I’m fully aware that addressing this is unbelievably tricky business. Just by bringing it up, I’m inviting accusations of trying to use incest as a launching pad for our usual snark—and true, I’ve more than established expectations for any commentary seen here to follow that line of thinking. And okay, insensitive as they may seem, there are uncomfortable questions that arise whenever those kinds of confessions are couched in some sort of promotional push—particularly when they come from a celebrity who’s willingly exploited their own personal tragedies before. After all, Mackenzie Phillips spent the last several decades in and out of grace, turning the endless cycle of rehab and relapse into a quasi-career, so it’s tempting to cast a suspicious eye on this sudden, headline-grabbing confession—which, naturally, is but a teaser for a book she’s currently plugging—and point out that it’s only now coming out after years of increasing legal and financial troubles. More importantly, she’s speaking up long after her father has died, ensuring no one can dispute the story. It also probably doesn’t help matters that Phillips’ other big revelation of the day was an oddly lighthearted anecdote about sleeping with Mick Jagger, whom she said had been lusting after her since she was 10 years old. Taken together, these stories seem particularly timed to capitalize on the growing thirst for celebrity tell-alls, which has never been more feverish than in the last few years. Even for people without a tendency toward negativity, there’s a natural tendency to be suspicious of that.

But look: Those qualms aside, I’m not here to cast aspersions on the validity of Phillips’ story, or diminish her personal trauma—and certainly not the trauma of rape and incest in themselves. If Phillip says she engaged in an incestuous affair with her father, there’s no hard evidence to suspect she’s lying, even given the timing or her past unreliability. There’s also no schadenfreude or satirical angle to be found in John Phillips raping his daughter, convincing her that it was “making love,” and then suggesting they run away together to Fiji and live as man and wife. “Papa John” was already known as a negligent, drug-addled shitbird with nonexistent parenting skills, but this allegation puts him on some sort of monstrously debauched Roman emperor level that will make it all but impossible to cue “California Dreaming” on the jukebox from here on out without somebody bringing it up. I acknowledge that it’s reprehensible to attempt to make light of any of this. Believe it or not, I’m not trying to do that.

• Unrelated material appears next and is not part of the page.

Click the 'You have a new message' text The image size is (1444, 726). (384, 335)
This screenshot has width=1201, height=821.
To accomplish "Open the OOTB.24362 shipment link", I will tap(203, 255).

Leaving the central story aside for the moment, however, it’s the sideshow to this whole nauseating affair, the way it’s become endemic of how our culture now processes its tragedies, that I also find distressing—and it raises a question about our disturbing need to make our private problems public, and the way doing that almost automatically negates their impact. Phillips has said that she wants to “put a face on consensual incest,” and that’s a brave and noble intention. But outside of writing a memoir and appearing on Oprah to talk about said memoir, there doesn’t seem to be much else to that intention, at least so far. (Though it’s always possible that further speaking engagements to fellow victims, charitable donations, and the like will follow.) And that definitely goes for Oprah too: On her show, she prompted Mackenzie Phillips to cut right to the chase and cough up the incest story right quick, lest her audience assume this was another cut-and-dry “how I got sober” narrative and change the channel. And of course, as with anything Oprah does, it was all under the auspice of “confronting our pain so we can learn from it.” But what, exactly, did we learn today from this shitstorm, other than that John Phillips was probably the worst father in the world (which, you know, we already knew that), Mackenzie Phillips has a book for sale, and that Oprah—like our entire oversharing society—pretends to be sympathetic when really she’s just acting as a classy surrogate for her audience’s gawking? And will this finally be the nadir of the celebrity memoir, or—as some have already half-jokingly speculated—just the bar everyone else has to clear from now on? The idea that Mackenzie Phillips endured what she says she did is certainly tragic; that still we’re finding new, unnerving ways to turn confronting that tragedy into entertainment may be equally so.